Now, generally speaking, problems manifest themselves very differently in our modern technological society from the way they have manifested themselves in the past in traditional natural societies.  In the past, everyday people didn’t usually have the preparation in science and logic that elevated their consciousness and allowed these people to be able to define most problems in such a neat defined discrete way.  The tendency was to focus on these problems in a more blurry flowing blendable continual way and t with them like that.  Many explanations for these blurry situations from these traditional people came from magical or mystical sources.

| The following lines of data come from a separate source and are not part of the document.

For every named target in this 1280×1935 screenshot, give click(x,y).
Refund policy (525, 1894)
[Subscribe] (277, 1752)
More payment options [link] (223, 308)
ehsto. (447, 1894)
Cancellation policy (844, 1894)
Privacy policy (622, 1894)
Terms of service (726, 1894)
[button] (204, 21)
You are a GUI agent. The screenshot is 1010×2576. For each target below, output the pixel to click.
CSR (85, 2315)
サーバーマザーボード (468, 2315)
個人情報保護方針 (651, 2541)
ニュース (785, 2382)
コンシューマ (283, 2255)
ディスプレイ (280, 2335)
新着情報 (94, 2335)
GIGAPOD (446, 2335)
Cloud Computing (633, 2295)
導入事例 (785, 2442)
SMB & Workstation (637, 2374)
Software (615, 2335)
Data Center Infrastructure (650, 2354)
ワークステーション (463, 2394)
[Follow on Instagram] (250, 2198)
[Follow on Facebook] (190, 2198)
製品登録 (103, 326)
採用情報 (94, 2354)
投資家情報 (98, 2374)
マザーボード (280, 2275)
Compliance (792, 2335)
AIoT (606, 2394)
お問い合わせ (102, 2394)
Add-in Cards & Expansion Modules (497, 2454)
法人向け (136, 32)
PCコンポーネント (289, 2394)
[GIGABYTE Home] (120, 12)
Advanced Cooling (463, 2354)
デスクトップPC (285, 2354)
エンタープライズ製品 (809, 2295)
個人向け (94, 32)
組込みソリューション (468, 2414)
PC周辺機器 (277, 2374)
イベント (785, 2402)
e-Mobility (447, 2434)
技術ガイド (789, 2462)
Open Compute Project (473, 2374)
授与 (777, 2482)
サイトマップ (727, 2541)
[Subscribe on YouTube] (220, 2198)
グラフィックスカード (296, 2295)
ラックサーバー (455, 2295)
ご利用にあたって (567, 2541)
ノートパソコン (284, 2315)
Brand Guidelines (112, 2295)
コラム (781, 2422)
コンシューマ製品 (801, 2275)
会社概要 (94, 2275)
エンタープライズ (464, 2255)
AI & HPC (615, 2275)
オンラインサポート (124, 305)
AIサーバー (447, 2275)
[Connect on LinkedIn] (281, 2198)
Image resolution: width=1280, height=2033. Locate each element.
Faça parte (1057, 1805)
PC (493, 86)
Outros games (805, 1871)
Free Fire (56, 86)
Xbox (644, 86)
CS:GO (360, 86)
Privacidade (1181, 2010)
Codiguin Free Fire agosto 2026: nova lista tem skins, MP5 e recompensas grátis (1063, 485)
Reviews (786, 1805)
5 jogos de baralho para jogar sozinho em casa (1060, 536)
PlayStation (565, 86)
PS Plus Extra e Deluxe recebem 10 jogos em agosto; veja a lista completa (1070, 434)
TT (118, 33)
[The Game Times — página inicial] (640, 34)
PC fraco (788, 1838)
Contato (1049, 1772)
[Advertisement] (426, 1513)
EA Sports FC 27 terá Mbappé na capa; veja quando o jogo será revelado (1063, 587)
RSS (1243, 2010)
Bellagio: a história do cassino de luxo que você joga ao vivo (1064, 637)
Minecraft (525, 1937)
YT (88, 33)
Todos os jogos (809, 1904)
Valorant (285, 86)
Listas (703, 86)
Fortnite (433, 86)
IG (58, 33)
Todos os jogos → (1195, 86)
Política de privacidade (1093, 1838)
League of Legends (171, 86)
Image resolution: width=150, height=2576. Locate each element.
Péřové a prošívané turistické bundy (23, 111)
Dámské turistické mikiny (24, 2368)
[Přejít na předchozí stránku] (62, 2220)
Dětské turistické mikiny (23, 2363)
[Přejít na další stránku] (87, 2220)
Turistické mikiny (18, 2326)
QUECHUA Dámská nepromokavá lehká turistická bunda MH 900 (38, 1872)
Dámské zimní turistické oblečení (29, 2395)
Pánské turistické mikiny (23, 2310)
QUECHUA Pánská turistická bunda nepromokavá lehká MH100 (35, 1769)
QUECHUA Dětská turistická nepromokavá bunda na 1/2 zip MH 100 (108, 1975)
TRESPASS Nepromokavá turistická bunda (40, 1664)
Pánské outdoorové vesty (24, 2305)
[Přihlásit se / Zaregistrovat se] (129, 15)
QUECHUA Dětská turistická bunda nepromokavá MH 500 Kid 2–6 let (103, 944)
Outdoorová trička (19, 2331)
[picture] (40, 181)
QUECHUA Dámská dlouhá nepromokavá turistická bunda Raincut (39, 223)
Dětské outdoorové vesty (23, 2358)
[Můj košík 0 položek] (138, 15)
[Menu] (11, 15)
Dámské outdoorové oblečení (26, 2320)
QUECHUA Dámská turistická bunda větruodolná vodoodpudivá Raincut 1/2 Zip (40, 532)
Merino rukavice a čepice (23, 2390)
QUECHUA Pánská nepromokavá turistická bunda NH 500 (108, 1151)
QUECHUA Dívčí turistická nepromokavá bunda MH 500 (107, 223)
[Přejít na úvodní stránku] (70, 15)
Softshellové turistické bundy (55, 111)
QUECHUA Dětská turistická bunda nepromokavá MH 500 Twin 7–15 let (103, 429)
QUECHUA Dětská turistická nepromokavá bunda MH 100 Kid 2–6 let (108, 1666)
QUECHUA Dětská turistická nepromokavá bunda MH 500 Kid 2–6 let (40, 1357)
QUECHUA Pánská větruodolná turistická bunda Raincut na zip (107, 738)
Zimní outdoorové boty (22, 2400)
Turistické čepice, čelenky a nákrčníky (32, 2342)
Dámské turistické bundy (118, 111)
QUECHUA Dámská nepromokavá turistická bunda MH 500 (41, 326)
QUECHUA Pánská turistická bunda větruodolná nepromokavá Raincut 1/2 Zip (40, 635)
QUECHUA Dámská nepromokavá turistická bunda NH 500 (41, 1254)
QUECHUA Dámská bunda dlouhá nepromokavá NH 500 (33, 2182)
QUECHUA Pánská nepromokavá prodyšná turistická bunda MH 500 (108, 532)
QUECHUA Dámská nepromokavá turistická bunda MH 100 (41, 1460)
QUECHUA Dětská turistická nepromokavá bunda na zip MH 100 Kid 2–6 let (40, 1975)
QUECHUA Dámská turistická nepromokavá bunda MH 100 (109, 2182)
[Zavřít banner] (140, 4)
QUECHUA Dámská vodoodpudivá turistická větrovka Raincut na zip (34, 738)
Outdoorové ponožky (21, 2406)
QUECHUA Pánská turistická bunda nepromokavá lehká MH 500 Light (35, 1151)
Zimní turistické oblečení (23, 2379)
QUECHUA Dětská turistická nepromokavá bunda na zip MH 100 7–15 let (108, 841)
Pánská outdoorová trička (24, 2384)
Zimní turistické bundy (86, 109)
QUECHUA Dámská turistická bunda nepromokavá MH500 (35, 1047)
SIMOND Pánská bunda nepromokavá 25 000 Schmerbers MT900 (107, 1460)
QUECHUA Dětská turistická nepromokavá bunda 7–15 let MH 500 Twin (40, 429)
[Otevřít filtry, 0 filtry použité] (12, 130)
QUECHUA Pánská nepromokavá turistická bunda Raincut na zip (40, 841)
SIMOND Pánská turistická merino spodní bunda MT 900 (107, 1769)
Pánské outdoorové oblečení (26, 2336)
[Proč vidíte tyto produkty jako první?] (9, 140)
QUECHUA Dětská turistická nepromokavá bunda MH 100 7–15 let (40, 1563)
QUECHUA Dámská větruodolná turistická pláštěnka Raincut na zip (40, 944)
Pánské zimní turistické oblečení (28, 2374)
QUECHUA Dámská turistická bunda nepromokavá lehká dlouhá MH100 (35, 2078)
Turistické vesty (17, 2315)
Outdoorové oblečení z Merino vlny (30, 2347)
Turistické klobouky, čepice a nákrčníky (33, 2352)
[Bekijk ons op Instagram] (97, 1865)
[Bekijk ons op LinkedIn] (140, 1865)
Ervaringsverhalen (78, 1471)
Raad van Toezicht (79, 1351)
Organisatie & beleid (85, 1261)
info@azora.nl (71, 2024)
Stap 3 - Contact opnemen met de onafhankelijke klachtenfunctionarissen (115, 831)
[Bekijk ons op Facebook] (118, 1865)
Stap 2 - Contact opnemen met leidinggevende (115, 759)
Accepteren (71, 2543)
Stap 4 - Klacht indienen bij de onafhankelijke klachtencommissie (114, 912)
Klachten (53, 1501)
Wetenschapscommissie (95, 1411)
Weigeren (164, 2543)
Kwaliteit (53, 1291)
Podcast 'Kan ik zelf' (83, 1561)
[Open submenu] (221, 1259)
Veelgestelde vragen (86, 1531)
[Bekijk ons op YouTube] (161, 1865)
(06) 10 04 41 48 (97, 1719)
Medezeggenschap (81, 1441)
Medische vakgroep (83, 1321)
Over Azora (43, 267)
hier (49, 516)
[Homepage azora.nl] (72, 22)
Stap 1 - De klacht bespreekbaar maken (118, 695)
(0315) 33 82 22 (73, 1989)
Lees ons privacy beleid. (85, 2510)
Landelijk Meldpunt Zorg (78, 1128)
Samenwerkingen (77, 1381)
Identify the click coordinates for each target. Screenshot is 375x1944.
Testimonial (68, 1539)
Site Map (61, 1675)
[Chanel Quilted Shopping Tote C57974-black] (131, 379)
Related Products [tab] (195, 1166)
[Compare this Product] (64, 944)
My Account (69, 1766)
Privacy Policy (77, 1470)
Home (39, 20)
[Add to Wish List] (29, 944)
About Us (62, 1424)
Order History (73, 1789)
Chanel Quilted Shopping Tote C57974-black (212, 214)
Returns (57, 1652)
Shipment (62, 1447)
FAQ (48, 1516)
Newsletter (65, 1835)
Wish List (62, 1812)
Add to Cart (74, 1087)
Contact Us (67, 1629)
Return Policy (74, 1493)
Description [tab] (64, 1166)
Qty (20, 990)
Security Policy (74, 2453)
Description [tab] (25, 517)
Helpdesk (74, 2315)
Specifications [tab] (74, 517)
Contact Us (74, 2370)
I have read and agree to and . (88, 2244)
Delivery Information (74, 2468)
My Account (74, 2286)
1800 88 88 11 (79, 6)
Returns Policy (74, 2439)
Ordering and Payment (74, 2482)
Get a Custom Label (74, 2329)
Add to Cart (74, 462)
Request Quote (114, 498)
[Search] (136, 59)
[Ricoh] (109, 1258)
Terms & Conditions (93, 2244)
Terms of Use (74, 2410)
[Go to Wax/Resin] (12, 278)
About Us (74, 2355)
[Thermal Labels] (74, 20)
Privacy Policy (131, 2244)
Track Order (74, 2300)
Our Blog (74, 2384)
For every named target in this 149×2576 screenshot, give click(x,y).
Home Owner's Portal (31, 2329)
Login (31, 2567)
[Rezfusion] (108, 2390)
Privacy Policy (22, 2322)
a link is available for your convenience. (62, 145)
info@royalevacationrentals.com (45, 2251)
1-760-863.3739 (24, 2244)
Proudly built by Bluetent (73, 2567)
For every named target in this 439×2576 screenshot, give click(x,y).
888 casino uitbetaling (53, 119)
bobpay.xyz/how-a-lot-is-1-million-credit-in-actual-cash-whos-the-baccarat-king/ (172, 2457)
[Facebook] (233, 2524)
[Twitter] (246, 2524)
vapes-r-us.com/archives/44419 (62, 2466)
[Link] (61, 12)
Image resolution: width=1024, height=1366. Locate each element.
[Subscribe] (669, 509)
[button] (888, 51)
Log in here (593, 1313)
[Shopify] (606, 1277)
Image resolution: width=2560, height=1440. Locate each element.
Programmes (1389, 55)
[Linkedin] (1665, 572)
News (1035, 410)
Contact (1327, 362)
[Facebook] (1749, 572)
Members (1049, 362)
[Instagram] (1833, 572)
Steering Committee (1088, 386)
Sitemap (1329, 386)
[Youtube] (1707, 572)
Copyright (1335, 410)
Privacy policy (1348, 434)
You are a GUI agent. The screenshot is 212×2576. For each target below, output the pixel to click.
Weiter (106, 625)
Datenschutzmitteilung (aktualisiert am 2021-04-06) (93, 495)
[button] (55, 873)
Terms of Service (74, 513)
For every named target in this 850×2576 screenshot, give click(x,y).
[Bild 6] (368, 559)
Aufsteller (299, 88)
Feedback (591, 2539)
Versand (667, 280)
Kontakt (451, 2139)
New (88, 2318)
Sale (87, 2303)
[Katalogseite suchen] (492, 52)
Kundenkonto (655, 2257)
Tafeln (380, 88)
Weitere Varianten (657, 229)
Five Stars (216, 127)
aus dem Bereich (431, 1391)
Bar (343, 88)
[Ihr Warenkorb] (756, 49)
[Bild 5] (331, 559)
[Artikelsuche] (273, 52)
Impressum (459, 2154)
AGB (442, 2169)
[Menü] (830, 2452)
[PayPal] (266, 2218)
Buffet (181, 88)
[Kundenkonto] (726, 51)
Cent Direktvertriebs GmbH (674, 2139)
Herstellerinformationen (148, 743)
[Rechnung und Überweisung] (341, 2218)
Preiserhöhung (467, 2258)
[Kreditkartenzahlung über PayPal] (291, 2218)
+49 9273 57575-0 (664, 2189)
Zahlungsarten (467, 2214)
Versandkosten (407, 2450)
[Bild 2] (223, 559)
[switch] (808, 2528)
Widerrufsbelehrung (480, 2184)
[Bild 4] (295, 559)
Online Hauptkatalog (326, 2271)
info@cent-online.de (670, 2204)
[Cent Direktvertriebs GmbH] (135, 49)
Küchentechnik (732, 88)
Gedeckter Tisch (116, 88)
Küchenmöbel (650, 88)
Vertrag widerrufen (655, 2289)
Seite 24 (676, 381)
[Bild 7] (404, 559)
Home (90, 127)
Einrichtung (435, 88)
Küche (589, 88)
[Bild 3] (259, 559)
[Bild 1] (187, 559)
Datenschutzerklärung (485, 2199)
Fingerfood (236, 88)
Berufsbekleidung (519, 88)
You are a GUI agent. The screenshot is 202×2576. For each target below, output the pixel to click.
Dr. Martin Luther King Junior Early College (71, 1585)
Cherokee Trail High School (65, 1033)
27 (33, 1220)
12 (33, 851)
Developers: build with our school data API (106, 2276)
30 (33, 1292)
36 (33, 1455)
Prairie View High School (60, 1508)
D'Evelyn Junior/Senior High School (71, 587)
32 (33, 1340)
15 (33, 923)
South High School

In modern times, given our greater background in science and logic, people are much more able to transform blurry negative abrasive situations into well-defined discrete problems.  And of course, given our greater knowledge of science and logic, we feel that we can solve most defined discrete problems and make them disappear.  Make them dissolve as it were into the experiential vacuum.  As a matter of fact, we believe that there will come a point in time that with our mental tools, we will be able to solve practically all of our principal problems and live in peace and happiness.


Imagine what that would be like. With nothing major to bother us, we could all go fishing.  Metaphorically speaking, that is.  Seriously, I’m playing games now, because I actually believe that if we could solve all our life problems with the focus and the completeness that we solve our problems in math and science, we would have little to think about, we would become very bored, and we would all end up crumbling apart in an experiential vacuum.  We would become immersed in more and more layers of numbness, we would lose the sharp focus of our consciousness and descend into an endless living death.  This observation is not made out of some Puritan belief that suffering must always remain a part of human life.  It just means that people need some kind of meaningful friction in order to stay fully conscious and feel fully alive.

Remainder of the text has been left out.